> [REQUIRED ACTION] Among the records that follow, find the line with "Click the Manage Profiles label" and the line with "Mute the system volume in the tray". Set down those lines and all lines between them exactly, without adding anything.

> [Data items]
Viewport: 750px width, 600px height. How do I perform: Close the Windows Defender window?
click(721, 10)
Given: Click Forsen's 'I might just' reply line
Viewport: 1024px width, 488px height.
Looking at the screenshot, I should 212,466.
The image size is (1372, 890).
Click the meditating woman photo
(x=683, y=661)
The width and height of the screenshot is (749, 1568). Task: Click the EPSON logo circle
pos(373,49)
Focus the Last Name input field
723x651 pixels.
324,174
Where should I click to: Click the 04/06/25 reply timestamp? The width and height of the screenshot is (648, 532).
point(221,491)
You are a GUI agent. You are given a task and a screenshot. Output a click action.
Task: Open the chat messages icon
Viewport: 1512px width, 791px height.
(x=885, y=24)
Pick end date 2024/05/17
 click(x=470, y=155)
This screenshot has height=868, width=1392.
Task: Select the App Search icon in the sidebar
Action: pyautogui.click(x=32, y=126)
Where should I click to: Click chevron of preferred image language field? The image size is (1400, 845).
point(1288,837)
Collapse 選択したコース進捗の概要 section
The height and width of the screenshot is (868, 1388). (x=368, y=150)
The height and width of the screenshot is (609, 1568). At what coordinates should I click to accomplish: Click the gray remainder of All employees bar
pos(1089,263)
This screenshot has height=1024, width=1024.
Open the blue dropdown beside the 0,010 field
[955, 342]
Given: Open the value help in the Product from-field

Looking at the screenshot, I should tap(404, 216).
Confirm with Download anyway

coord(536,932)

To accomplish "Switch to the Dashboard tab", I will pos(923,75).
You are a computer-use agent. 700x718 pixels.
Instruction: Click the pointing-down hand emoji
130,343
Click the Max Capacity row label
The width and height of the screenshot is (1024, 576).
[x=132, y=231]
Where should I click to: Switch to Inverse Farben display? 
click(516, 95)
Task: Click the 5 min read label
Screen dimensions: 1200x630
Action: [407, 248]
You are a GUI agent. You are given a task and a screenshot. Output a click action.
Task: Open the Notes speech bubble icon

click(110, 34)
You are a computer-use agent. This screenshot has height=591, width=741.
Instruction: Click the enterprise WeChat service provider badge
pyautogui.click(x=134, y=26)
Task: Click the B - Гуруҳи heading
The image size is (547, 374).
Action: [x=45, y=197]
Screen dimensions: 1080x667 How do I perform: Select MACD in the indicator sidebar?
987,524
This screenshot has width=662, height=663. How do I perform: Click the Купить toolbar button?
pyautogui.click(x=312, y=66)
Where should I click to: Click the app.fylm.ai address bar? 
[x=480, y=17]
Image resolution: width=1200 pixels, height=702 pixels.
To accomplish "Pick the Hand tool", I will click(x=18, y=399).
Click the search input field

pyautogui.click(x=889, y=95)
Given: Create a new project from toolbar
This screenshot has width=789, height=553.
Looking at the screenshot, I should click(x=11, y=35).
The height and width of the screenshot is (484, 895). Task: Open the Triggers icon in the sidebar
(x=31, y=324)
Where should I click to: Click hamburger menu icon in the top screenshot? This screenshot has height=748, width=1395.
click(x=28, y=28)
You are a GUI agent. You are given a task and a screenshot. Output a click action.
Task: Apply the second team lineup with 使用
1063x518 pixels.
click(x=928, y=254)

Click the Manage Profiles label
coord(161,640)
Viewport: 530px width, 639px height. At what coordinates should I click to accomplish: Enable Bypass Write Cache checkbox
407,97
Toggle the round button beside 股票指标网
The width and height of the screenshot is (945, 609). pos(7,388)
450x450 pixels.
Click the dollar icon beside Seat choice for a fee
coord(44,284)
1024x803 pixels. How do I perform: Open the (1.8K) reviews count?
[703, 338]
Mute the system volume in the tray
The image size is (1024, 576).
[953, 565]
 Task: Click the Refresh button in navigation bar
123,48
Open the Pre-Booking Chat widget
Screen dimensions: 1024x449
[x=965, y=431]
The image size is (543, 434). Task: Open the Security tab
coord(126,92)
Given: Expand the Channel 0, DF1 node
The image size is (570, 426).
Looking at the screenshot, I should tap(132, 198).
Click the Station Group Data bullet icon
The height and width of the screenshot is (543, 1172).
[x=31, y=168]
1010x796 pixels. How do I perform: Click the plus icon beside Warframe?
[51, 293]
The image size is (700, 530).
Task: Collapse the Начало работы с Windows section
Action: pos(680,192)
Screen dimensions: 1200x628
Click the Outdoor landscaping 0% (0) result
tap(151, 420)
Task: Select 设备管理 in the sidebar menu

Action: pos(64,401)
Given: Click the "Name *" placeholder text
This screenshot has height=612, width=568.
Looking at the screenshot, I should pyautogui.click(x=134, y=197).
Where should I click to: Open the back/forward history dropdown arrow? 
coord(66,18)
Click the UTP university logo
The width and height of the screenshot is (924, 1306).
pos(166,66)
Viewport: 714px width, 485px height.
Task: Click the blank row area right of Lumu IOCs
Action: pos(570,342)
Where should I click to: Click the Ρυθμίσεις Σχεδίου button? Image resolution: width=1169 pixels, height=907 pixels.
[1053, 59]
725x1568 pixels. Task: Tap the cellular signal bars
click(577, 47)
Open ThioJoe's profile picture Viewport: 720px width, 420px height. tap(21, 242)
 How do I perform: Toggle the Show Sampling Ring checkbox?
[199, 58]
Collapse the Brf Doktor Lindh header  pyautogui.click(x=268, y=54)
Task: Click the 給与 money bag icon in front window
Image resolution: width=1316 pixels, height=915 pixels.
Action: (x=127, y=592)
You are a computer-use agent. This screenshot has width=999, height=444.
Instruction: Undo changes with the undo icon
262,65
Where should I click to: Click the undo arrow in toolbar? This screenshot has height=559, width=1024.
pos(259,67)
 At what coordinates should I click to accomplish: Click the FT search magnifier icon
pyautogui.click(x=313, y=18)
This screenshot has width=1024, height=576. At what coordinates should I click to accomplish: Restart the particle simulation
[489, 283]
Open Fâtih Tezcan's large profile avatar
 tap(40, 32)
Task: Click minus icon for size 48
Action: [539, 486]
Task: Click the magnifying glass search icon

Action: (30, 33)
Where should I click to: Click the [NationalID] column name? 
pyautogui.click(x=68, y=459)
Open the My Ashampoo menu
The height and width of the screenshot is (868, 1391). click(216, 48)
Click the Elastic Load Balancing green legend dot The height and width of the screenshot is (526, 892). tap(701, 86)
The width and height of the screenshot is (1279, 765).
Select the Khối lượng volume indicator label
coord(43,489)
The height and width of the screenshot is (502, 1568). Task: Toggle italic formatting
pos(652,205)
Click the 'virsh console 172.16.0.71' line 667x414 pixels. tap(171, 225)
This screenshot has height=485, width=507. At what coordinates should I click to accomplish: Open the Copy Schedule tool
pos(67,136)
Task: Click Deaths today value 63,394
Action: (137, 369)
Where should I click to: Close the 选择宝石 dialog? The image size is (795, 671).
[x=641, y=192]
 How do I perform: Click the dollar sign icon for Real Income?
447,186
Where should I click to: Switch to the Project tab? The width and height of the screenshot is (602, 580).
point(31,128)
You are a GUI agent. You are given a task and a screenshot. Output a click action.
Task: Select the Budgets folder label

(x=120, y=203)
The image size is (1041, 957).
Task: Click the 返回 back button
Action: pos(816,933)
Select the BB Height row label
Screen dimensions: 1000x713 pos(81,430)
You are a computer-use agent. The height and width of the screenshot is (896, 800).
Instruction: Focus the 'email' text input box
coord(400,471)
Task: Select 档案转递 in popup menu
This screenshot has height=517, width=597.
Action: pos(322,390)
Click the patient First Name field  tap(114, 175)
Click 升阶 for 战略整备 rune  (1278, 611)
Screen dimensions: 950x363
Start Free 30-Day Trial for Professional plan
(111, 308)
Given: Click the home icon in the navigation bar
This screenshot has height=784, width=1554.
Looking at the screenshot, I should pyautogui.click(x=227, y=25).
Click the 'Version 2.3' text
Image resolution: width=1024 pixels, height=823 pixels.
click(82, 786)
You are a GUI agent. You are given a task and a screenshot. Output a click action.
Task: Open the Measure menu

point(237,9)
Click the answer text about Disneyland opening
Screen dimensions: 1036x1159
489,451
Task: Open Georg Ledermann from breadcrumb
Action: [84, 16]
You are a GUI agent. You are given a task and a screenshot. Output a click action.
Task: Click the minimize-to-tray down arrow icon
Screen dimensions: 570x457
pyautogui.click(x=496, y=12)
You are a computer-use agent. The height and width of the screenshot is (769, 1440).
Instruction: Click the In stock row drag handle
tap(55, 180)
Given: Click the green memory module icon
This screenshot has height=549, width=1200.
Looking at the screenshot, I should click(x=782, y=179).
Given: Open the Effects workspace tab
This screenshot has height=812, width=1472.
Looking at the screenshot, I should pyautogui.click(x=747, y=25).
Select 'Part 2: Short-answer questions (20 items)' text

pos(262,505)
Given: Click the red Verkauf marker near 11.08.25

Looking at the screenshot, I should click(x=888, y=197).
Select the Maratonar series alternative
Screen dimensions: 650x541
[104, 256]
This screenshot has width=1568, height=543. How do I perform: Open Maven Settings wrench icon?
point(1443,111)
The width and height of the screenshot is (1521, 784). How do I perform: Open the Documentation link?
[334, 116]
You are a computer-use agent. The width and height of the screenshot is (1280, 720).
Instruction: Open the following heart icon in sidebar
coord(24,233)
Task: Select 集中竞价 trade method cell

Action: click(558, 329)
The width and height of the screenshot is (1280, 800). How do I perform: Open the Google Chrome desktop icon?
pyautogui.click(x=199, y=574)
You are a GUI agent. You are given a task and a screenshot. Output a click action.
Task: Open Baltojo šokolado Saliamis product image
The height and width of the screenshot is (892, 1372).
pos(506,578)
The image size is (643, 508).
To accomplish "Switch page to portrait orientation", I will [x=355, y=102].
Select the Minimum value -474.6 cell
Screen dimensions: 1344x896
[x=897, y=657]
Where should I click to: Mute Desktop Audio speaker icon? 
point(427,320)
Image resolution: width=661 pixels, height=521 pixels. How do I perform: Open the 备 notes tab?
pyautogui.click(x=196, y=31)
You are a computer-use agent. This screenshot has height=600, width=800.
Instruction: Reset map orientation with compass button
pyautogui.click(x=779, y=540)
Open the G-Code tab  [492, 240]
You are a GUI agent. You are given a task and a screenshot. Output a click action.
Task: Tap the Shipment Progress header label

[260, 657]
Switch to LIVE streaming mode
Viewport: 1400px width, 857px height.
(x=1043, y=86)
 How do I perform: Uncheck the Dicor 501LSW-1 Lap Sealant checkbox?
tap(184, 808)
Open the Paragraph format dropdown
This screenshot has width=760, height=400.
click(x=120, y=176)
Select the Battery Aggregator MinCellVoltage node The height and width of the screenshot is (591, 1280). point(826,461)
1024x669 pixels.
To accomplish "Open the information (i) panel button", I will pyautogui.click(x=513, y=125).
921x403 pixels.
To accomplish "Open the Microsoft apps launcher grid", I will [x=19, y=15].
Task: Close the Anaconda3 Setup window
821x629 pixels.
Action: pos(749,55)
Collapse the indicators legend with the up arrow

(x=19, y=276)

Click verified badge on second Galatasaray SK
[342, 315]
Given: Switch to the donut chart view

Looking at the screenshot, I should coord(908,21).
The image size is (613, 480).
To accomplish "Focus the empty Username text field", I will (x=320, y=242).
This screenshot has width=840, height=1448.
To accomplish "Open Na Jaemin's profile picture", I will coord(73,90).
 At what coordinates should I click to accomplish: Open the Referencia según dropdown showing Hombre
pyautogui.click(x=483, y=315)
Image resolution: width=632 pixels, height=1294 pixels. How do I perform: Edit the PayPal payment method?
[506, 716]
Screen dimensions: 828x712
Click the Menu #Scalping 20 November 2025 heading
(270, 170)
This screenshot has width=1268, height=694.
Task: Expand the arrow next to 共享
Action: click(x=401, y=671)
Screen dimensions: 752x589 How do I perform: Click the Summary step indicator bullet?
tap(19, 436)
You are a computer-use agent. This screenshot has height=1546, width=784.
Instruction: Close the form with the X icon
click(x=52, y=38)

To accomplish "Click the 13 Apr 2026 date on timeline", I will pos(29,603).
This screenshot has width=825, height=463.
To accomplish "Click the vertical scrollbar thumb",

> [SOLUTION]
Click the Manage Profiles label
coord(161,640)
Viewport: 530px width, 639px height. At what coordinates should I click to accomplish: Enable Bypass Write Cache checkbox
407,97
Toggle the round button beside 股票指标网
The width and height of the screenshot is (945, 609). pos(7,388)
450x450 pixels.
Click the dollar icon beside Seat choice for a fee
coord(44,284)
1024x803 pixels. How do I perform: Open the (1.8K) reviews count?
[703, 338]
Mute the system volume in the tray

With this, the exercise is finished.